--- start of RECORDS ---

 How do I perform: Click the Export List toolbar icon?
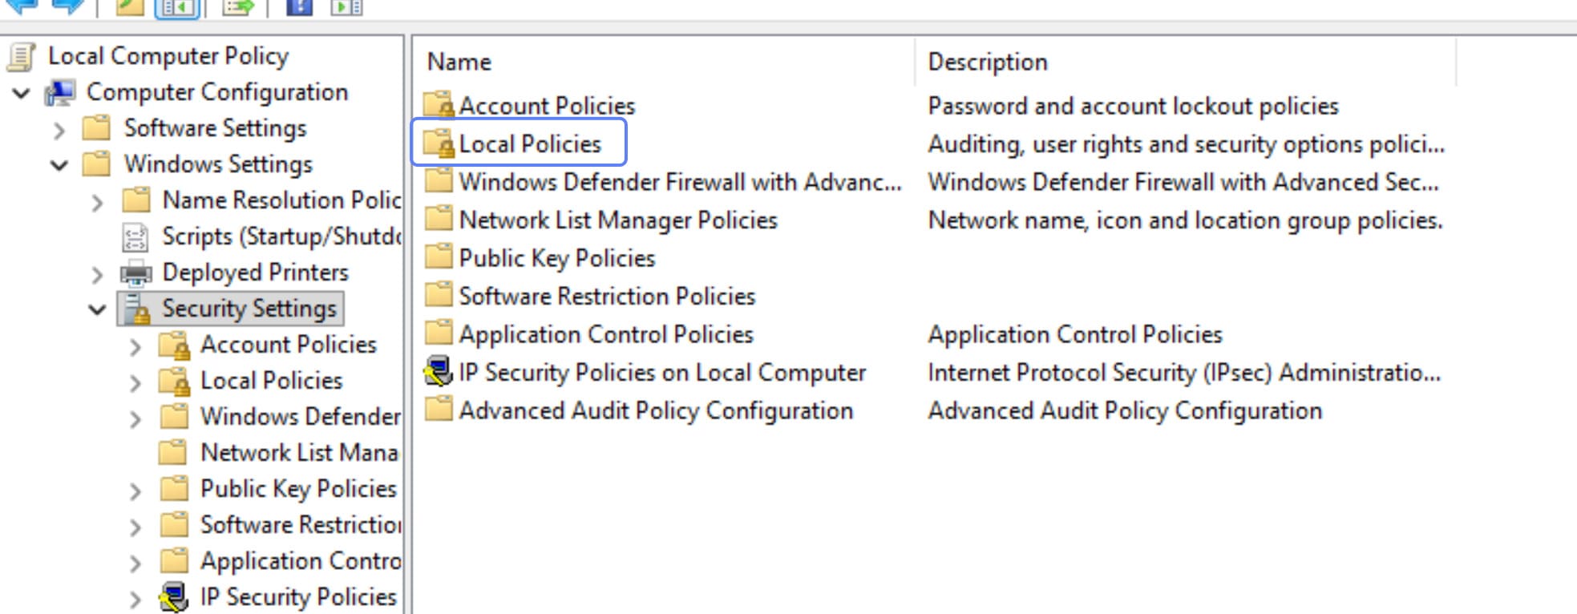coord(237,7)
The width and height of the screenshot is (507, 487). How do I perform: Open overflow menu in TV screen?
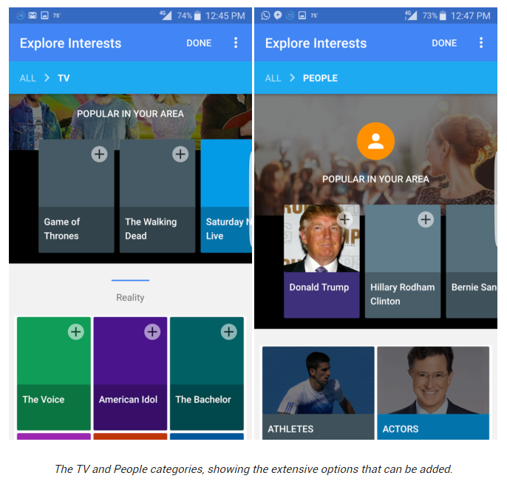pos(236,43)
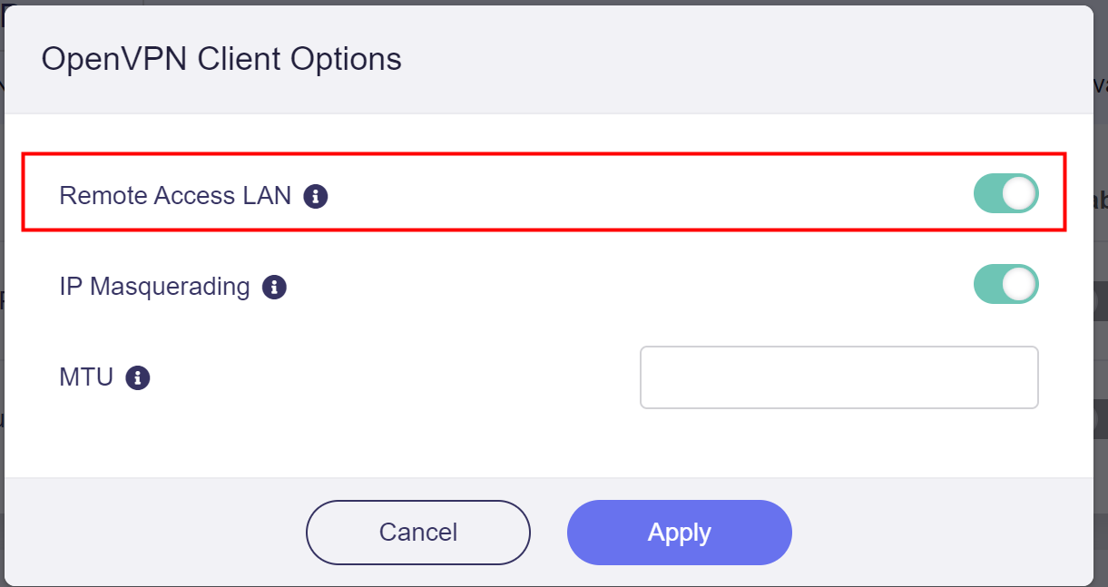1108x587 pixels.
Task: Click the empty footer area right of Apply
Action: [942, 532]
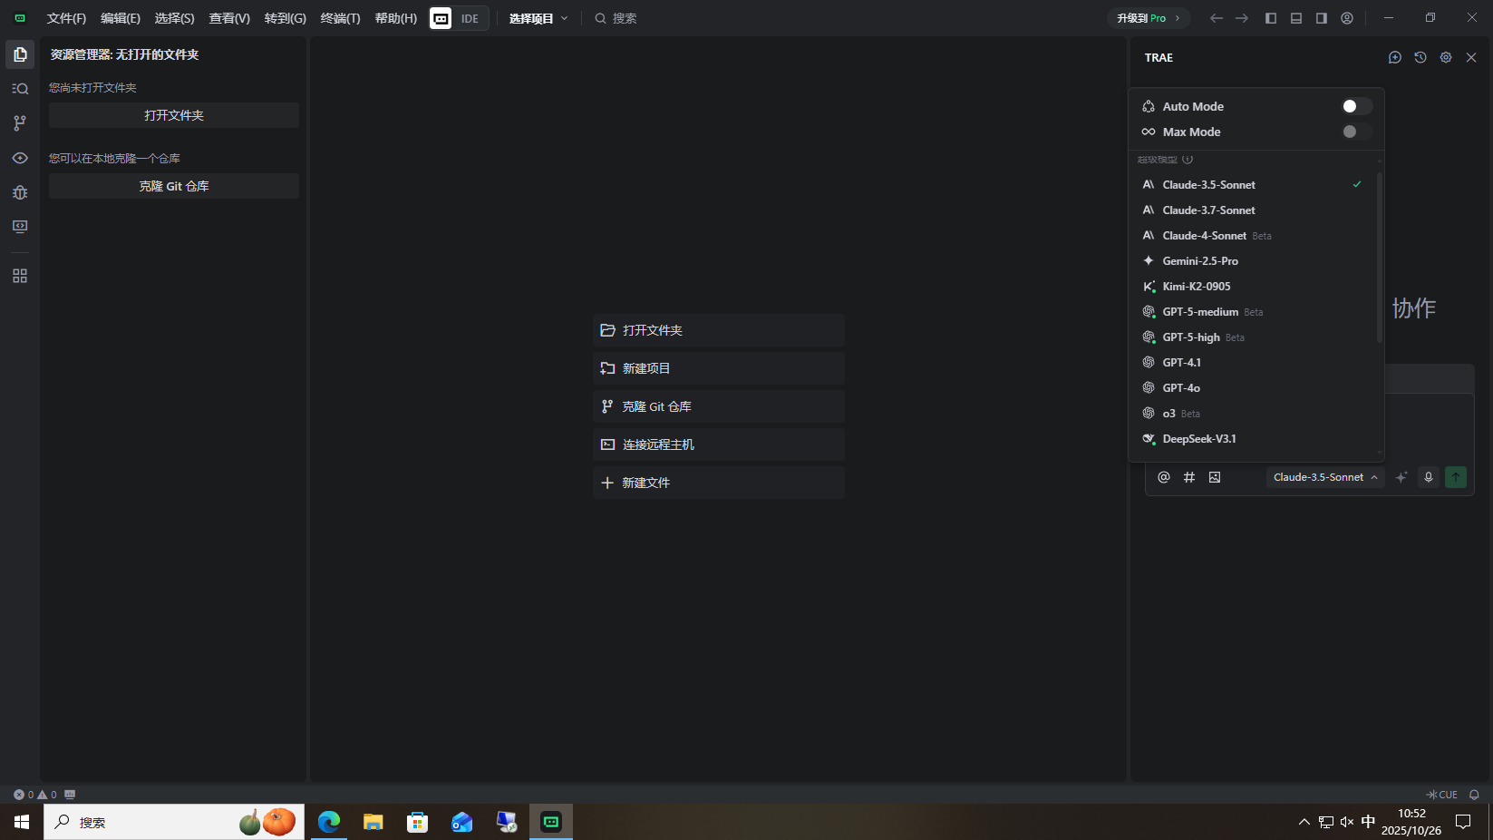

--- end of RECORDS ---

* _GIVEN REQUEST_: Print all of the lines above again word for word, leaving out the pictures.

* _ANSWER BELOW_:
 How do I perform: Click the Export List toolbar icon?
coord(237,7)
The width and height of the screenshot is (507, 487). How do I perform: Open overflow menu in TV screen?
pos(236,43)
1108x587 pixels.
Task: Click the empty footer area right of Apply
Action: [942, 532]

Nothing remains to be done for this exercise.